I cannot tell you how empowering it feels to stare down an addition and realise that it no longer holds sway over your life. That you can chart your own journey without fuelling a gaping scream that only sophistry and ritual can end. Like an object devouring a subject until all light is extinguished, this is what addiction feels like. It doesn’t matter, truly, whether you are addicted to pills, booze, sex, food or gambling; the hold it has over you is tantamount to a death grip. So, how did I manage to triumph over the indomitable? I wish I could cite an epiphany, book or guru for this, because then at least I would have something tangible to refer back to when the void beckons and the urge to medicate overtakes; but the truth is rather wraithlike and uninspiring in its simplicity. I noticed that some of the physical effects of my addiction were probably irreparable and this scared the hell out of me. I did some research, realised that I was teetering close to the brink of medical intervention, and that was it. It was enough to break the spell.

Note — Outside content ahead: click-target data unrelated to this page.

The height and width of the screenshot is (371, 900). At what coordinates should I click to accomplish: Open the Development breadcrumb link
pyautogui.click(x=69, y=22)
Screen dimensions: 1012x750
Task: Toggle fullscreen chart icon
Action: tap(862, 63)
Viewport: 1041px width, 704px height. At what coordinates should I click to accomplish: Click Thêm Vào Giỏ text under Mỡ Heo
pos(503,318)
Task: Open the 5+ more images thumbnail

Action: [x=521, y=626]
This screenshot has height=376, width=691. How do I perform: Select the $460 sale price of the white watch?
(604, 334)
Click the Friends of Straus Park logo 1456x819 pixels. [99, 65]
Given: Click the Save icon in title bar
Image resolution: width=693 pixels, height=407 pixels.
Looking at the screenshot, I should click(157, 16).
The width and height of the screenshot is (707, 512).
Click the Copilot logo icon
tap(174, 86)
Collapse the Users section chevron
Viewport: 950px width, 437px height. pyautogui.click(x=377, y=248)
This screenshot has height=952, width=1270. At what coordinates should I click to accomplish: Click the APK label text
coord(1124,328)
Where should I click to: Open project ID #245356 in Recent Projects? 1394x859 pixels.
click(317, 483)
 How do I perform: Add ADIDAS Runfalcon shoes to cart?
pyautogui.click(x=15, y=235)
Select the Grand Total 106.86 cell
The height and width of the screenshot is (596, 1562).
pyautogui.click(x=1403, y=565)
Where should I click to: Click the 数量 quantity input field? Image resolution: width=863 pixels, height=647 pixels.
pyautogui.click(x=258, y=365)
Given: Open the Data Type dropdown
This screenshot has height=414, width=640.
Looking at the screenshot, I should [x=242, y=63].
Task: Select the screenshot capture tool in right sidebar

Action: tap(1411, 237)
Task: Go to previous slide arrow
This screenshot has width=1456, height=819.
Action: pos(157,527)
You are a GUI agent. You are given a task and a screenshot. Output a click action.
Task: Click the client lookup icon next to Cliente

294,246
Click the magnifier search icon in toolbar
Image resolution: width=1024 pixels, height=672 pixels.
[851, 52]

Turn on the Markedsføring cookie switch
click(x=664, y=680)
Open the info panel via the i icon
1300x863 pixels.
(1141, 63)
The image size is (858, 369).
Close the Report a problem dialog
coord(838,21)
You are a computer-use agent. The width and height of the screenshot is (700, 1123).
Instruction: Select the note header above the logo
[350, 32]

I told you it was uninspiring.
But then life isn’t a Hollywood film. Sometimes all it takes is a few quiet moments of introspection and worlds collide. The fates intercede, decisions are made and lives are changed, forever. It has been a few weeks since my last “fix”, and while I’ve had a few moments of vacillation where I peered the great divide between victory and purgatory, I haven’t crossed it. I am—please allow me this cliché—a new person. Not changed. Do people ever really change? Like really change? I’m not convinced of that (in spite of what I say here). But stuff happens to us that sharpens our perspective and provides a monocle through which new horizons are glimpsed. And that’s when realisation hits; it is never too late to be what you might have been.
Meanwhile, back at the farm, life’s good. I’ve discovered French and German realism to balance my obsessive affinity with all things Dostoyevsky. I’m listening to a lot of 80s rock which is always a surefire sign that things are going well in my life. I’ve rekindled old friendships and made new ones. I’ve a brand new leather sofa and it kicks ass. I found my signature fragrance after years of two-timing Christian Dior with another Frenchman. I could regale you with plenty of other anecdotes, some commonplace and some less so, but the bottom line is that I’m back. And I’m here to stay.